Swedish handball player (born 1966)

Pierre Roger Valdemar Thorsson (born 21 June 1966) is a Swedish handball player and coach. He was a part of the first generation of the 'Bengan boys', the Swedish golden generation that won both the World Championship and European Championship.

==Career==
In his homecountry Thorsson started in career at IFK Karlskrona and later joined IF Saab-HF Linköpings Lejon. In 1996 he joined German 2. Bundesliga side VfL Bad Schwartau, where he was promoted to the German Bundesliga in 1998 and won the 2001 DHB-Pokal.

In 2001 he joined the Italian club Papillon Coversano, where he won the Italian championship twice.

In 2003 he returned to the German Bundesliga to SG Flensburg-Handewitt, where he played for one season. He won the Bundesliga with the club, before returning to Sweden to join Hästö IF in the Swedish Division 1 as player-assistant coach.

===National team===
Thorsson won the 1990 and the 1990 World Championships with Sweden.
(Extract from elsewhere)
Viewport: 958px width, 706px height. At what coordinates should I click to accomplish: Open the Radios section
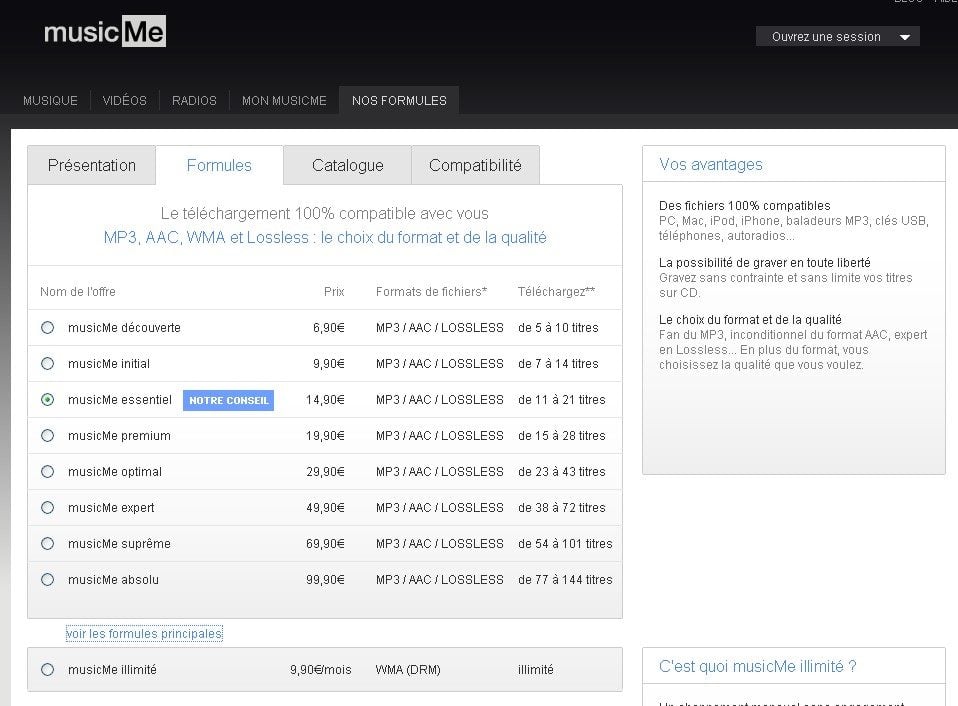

He also competed in the 1992 Summer Olympics, in the 1996 Summer Olympics and in the 2000 Summer Olympics where Sweden won silver each time.
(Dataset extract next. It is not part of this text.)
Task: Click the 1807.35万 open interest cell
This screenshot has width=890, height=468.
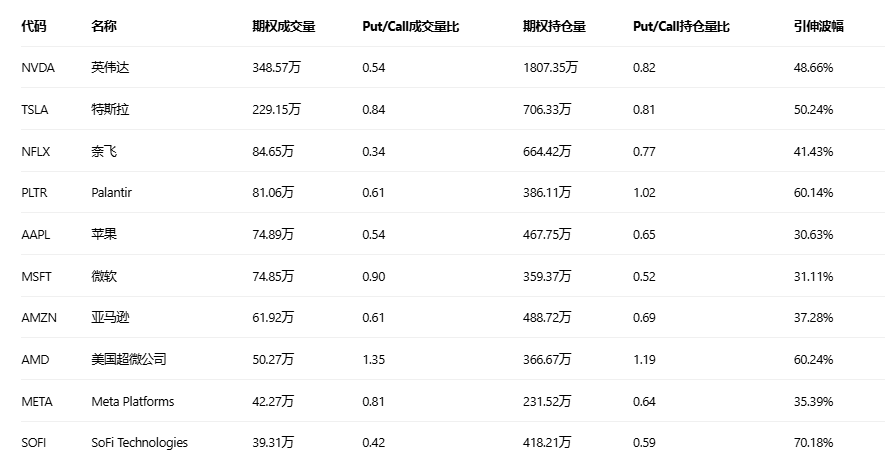Action: (550, 68)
In 1992 he was a member of the Swedish handball team won the silver medal in the Olympic tournament. He played six matches and scored 25 goals.

Four years later he was part of the Swedish team which won the silver medal again. He played six matches and scored 30 goals.

At the 2000 Games he won his third silver medal with the Swedish team. He played five matches and scored 13 goals.

==Coaching career==
After he retired he bacme the head coach of Hästö IF until 2008. In 2009 he changed job to be a youth coach at the club.

In August 2012 he took over as the head coach of the Flottans IF women's team. Here he was until 2017, when he became the assistant coach at HIF Karlskrona.